- [Actions to take]
1. List every person named in the text on the meningitis B vaccine.
2. In the meningitis B vaccine text, reproduce word for word the passage from "A seventh case" to "address the outbreak.".
3. According to the text on the meningitis B vaccine, when will the ACIP hearing begin?

During a June 24 meeting, the US Center for Disease Control and Prevention’s (CDC) Advisory Committee on Immunization Practices (ACIP) will consider whether to adopt a broad, routine recommendation for immunization of adolescent and college-age students against the serogroup B meningococcal disease.
The vaccine is currently approved for use in outbreak situations, but it is not currently approved for general vaccination use. The current meningitis vaccinations in general use do not protect against meningitis B, the strain against which this vaccine is designed to inoculate and that is most prevalent in the Pacific Northwest. The current limitation of the vaccine to outbreak situations means that many private insurance companies and public health agencies will only cover the costs of the vaccine in an outbreak and it is difficult to access the vaccine even for those who will pay out of pocket.
In a letter to members of ACIP, the University of Oregon urged the group to approve general use of the vaccine to avoid more tragic outbreaks, to make students safer, and to remove financial barriers to students seeking the vaccine. Other universities and members of Congress, led by Congressman Erik Paulsen (R-MN) and US Senator Al Franken (D-MN), have also communicated with ACIP to support approval of the vaccine for routine immunization of adolescents. The hearing will begin at 5:15 a.m. PT on Wednesday June 24 with the discussion occurring about 7:15 a.m. More information can be found including links to view the hearing available at http://www.cdc.gov/vaccines/acip/meetings/meetings-info.html.
A seventh case of meningitis was announced in the outbreak that impacted the University of Oregon campus, which impact six students and one parent, claiming the life of a student. The UO has worked collaboratively with the Oregon Health Authority, Lane County Public Health, and the CDC to address the outbreak.
The Oregon congressional delegation, led by US Senator Ron Wyden, and Governor Kate Brown have supported UO’s efforts to respond to the outbreak by raising awareness of the outbreak situation for insurers and participating in public health announcements.

Stored items:
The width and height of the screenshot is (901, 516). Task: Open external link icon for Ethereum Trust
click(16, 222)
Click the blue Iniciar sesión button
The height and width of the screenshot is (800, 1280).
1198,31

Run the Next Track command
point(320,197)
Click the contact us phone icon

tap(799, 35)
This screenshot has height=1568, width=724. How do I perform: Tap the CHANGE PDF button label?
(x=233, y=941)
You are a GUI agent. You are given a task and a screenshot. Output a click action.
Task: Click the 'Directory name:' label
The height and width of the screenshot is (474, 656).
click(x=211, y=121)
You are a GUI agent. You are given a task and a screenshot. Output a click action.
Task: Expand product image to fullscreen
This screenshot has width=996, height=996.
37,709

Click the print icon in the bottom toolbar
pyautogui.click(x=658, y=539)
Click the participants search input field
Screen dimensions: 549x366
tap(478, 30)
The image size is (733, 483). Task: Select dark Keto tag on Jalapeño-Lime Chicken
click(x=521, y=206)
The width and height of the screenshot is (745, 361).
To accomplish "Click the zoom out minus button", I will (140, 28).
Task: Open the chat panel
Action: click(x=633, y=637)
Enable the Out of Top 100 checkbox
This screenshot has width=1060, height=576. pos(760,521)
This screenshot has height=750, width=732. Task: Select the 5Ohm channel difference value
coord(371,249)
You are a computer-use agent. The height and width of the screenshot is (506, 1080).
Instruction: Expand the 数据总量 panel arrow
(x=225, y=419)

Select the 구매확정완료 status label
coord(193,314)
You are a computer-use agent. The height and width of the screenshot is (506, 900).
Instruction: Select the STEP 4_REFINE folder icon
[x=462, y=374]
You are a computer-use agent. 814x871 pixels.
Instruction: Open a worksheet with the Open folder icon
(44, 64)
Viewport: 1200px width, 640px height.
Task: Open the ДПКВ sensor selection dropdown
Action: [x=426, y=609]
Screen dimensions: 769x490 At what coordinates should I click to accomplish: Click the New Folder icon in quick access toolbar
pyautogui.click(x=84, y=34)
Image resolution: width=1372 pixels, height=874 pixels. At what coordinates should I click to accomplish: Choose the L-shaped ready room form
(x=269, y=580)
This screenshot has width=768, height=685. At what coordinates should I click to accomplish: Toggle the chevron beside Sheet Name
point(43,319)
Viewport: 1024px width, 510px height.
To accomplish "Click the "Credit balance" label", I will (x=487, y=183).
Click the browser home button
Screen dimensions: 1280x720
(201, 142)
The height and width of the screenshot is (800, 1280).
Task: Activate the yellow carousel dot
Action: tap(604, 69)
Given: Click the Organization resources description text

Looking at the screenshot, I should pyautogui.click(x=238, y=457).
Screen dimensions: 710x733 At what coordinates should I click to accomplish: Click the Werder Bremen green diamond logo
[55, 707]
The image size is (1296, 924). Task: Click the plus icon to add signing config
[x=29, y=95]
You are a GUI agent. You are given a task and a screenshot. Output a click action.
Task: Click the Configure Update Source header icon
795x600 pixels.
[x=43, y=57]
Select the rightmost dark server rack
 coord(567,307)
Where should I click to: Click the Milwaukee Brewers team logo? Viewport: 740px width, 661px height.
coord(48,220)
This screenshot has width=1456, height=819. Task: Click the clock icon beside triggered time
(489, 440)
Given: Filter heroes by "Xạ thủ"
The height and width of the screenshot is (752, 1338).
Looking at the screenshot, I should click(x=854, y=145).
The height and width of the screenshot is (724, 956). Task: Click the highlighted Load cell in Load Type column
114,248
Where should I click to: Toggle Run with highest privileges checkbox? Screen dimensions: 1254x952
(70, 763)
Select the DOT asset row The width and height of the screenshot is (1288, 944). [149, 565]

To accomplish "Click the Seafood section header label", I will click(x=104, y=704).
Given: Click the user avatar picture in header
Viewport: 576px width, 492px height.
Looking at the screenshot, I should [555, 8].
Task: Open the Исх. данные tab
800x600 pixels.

- [Answer set]
1. Erik Paulsen, Al Franken, Ron Wyden, Kate Brown

2.
A seventh case of meningitis was announced in the outbreak that impacted the University of Oregon campus, which impact six students and one parent, claiming the life of a student. The UO has worked collaboratively with the Oregon Health Authority, Lane County Public Health, and the CDC to address the outbreak.

3. At 5:15 a.m. PT on Wednesday, June 24.